- Theatrical release poster
- Directed by: Eric "Roach" Denis
- Produced by: EyeSteelFilm and Canal D
- Starring: Roach and Starbuck
- Distributed by: EyeSteelFilm
- Release date: 2006;
- Running time: 73 minutes
- Country: Canada
- Language: French

= Punk the Vote! =

Punk the Vote! (in French Punk le vote!) is a 73-minute 2006 Canadian documentary about the Canadian elections, and a hilarious and at the same time a critical take on Canadian politics punk-rock style, when two punks decide to run as independent candidates for the Canadian elections. The film is directed by Eric "Roach" Denis of EyeSteelFilm, a Montreal-based documentary production company. It was produced by EyeSteelFilm in association with Canal D Canadian specialty channel specializing in documentaries.
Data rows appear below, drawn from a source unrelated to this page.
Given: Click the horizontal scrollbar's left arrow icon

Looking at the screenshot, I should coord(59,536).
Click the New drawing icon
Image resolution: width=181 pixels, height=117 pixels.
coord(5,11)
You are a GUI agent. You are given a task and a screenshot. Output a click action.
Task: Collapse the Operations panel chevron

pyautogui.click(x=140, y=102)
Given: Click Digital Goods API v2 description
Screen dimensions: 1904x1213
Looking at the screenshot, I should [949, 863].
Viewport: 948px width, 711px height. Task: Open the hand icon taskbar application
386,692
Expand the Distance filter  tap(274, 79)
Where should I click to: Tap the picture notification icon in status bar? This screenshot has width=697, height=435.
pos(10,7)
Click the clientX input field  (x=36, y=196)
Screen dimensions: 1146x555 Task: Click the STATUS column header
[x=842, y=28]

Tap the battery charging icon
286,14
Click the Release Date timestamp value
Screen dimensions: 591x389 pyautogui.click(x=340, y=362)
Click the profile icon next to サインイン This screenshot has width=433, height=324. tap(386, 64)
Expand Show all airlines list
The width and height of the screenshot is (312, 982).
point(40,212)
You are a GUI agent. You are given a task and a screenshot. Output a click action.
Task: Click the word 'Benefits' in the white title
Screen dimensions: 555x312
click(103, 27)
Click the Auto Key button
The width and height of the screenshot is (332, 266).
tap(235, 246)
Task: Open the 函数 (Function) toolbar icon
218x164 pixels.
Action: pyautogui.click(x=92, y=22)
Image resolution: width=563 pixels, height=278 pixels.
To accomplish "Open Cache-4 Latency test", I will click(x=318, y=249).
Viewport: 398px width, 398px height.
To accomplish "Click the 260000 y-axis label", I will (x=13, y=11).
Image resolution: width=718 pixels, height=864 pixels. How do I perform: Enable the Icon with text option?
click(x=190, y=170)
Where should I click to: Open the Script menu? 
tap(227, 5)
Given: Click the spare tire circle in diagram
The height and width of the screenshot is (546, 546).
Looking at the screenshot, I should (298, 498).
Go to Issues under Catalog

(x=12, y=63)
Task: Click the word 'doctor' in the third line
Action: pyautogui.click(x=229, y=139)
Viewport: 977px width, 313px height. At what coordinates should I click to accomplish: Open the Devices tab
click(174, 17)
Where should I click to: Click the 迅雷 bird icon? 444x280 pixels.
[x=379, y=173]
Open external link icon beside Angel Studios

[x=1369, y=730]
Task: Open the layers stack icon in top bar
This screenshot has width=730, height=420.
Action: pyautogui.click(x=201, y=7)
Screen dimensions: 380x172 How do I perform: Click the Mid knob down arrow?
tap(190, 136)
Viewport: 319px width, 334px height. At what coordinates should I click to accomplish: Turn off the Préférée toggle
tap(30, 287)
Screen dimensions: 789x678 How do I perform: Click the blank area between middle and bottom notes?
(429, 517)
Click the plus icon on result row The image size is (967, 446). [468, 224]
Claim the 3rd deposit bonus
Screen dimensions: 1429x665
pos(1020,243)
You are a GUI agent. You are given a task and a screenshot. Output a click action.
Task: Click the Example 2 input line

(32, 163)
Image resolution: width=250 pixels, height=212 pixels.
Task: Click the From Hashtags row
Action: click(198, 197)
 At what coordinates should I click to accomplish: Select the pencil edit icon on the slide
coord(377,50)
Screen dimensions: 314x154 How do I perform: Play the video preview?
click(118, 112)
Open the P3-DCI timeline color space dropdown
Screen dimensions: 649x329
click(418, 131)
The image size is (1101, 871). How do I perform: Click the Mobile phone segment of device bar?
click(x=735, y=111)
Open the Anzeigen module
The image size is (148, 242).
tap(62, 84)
The film was shown in 2006 at the Festival du Nouveau Cinéma in Montreal and in 2007 at Les Rendez-vous du cinéma québécois in Québec City and Montréal

==Synopsis==
Roach and Starbuck, two hardcore punks from Montreal, try to form their own political party, but run out of time due to Canada's electoral process. Instead, they decide to campaign for political office as independent candidates in a rich Montreal district called Outremont. As they hit the campaign trail in one of Canada's wealthiest communities, each wants to do it his own way. While Roach proposes to reform the "rotting electoral system" as he calls it, Starbuck's punk rock performance art is designed to shock the electorate into waking the up. Roach mounts a media campaign proposing proportional representation; Starbuck campaigns door-to-door wearing a leather cape and a dildo, telling voters: "If you like it up the a**, vote Liberal!".